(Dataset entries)

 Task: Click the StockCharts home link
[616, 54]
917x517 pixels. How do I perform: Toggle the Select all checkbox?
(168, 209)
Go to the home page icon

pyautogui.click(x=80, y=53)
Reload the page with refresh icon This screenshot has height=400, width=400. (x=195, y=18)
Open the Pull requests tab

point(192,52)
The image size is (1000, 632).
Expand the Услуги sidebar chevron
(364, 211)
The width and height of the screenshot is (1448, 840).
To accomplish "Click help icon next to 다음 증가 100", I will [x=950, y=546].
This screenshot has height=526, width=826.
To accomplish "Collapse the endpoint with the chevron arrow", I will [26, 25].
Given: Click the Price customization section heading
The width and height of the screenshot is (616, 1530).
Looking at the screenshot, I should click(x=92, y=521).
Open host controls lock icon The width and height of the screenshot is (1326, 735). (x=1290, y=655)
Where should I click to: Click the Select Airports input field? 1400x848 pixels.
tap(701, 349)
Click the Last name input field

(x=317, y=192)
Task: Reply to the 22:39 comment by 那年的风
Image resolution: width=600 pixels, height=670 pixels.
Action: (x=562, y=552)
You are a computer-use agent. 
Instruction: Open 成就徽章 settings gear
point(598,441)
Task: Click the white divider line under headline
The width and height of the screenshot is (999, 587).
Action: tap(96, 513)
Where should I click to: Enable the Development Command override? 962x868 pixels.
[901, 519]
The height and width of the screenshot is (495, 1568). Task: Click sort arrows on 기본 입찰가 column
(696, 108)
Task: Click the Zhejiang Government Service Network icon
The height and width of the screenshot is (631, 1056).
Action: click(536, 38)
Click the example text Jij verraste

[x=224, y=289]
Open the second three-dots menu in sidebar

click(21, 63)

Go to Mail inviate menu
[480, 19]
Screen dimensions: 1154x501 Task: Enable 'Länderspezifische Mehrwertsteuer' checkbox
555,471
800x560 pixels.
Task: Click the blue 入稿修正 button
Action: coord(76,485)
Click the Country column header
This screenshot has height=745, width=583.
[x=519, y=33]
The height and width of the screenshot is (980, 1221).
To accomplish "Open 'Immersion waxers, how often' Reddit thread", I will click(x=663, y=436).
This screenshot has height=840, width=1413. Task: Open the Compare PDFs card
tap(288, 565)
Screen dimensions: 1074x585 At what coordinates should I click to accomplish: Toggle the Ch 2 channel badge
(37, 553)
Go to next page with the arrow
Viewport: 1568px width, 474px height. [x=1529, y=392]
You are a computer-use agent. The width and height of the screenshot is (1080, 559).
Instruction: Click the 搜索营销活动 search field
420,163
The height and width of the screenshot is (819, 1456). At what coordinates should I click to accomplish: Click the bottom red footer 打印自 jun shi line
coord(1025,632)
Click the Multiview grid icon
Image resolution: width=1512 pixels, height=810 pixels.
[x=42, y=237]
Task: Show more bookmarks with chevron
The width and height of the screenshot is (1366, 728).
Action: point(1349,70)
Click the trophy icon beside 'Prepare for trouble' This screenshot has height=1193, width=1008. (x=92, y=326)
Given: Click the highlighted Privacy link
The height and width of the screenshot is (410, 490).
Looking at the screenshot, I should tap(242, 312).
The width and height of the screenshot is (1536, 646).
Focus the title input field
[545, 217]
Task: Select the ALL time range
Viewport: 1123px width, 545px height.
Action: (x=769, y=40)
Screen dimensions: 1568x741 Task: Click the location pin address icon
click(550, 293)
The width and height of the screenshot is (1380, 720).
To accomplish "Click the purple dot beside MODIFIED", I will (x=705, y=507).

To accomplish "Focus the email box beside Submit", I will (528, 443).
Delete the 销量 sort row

• [OBJECTIVE]:
Please retype all of the material above word for word, keeping every line in its original order.

• [ANSWER TO THIS PROBLEM]:
 Task: Click the StockCharts home link
[616, 54]
917x517 pixels. How do I perform: Toggle the Select all checkbox?
(168, 209)
Go to the home page icon

pyautogui.click(x=80, y=53)
Reload the page with refresh icon This screenshot has height=400, width=400. (x=195, y=18)
Open the Pull requests tab

point(192,52)
The image size is (1000, 632).
Expand the Услуги sidebar chevron
(364, 211)
The width and height of the screenshot is (1448, 840).
To accomplish "Click help icon next to 다음 증가 100", I will [x=950, y=546].
This screenshot has height=526, width=826.
To accomplish "Collapse the endpoint with the chevron arrow", I will [26, 25].
Given: Click the Price customization section heading
The width and height of the screenshot is (616, 1530).
Looking at the screenshot, I should click(x=92, y=521).
Open host controls lock icon The width and height of the screenshot is (1326, 735). (x=1290, y=655)
Where should I click to: Click the Select Airports input field? 1400x848 pixels.
tap(701, 349)
Click the Last name input field

(x=317, y=192)
Task: Reply to the 22:39 comment by 那年的风
Image resolution: width=600 pixels, height=670 pixels.
Action: (x=562, y=552)
You are a computer-use agent. 
Instruction: Open 成就徽章 settings gear
point(598,441)
Task: Click the white divider line under headline
The width and height of the screenshot is (999, 587).
Action: tap(96, 513)
Where should I click to: Enable the Development Command override? 962x868 pixels.
[901, 519]
The height and width of the screenshot is (495, 1568). Task: Click sort arrows on 기본 입찰가 column
(696, 108)
Task: Click the Zhejiang Government Service Network icon
The height and width of the screenshot is (631, 1056).
Action: click(536, 38)
Click the example text Jij verraste

[x=224, y=289]
Open the second three-dots menu in sidebar

click(21, 63)

Go to Mail inviate menu
[480, 19]
Screen dimensions: 1154x501 Task: Enable 'Länderspezifische Mehrwertsteuer' checkbox
555,471
800x560 pixels.
Task: Click the blue 入稿修正 button
Action: coord(76,485)
Click the Country column header
This screenshot has height=745, width=583.
[x=519, y=33]
The height and width of the screenshot is (980, 1221).
To accomplish "Open 'Immersion waxers, how often' Reddit thread", I will click(x=663, y=436).
This screenshot has height=840, width=1413. Task: Open the Compare PDFs card
tap(288, 565)
Screen dimensions: 1074x585 At what coordinates should I click to accomplish: Toggle the Ch 2 channel badge
(37, 553)
Go to next page with the arrow
Viewport: 1568px width, 474px height. [x=1529, y=392]
You are a computer-use agent. The width and height of the screenshot is (1080, 559).
Instruction: Click the 搜索营销活动 search field
420,163
The height and width of the screenshot is (819, 1456). At what coordinates should I click to accomplish: Click the bottom red footer 打印自 jun shi line
coord(1025,632)
Click the Multiview grid icon
Image resolution: width=1512 pixels, height=810 pixels.
[x=42, y=237]
Task: Show more bookmarks with chevron
The width and height of the screenshot is (1366, 728).
Action: point(1349,70)
Click the trophy icon beside 'Prepare for trouble' This screenshot has height=1193, width=1008. (x=92, y=326)
Given: Click the highlighted Privacy link
The height and width of the screenshot is (410, 490).
Looking at the screenshot, I should tap(242, 312).
The width and height of the screenshot is (1536, 646).
Focus the title input field
[545, 217]
Task: Select the ALL time range
Viewport: 1123px width, 545px height.
Action: (x=769, y=40)
Screen dimensions: 1568x741 Task: Click the location pin address icon
click(550, 293)
The width and height of the screenshot is (1380, 720).
To accomplish "Click the purple dot beside MODIFIED", I will (x=705, y=507).

To accomplish "Focus the email box beside Submit", I will (528, 443).
Delete the 销量 sort row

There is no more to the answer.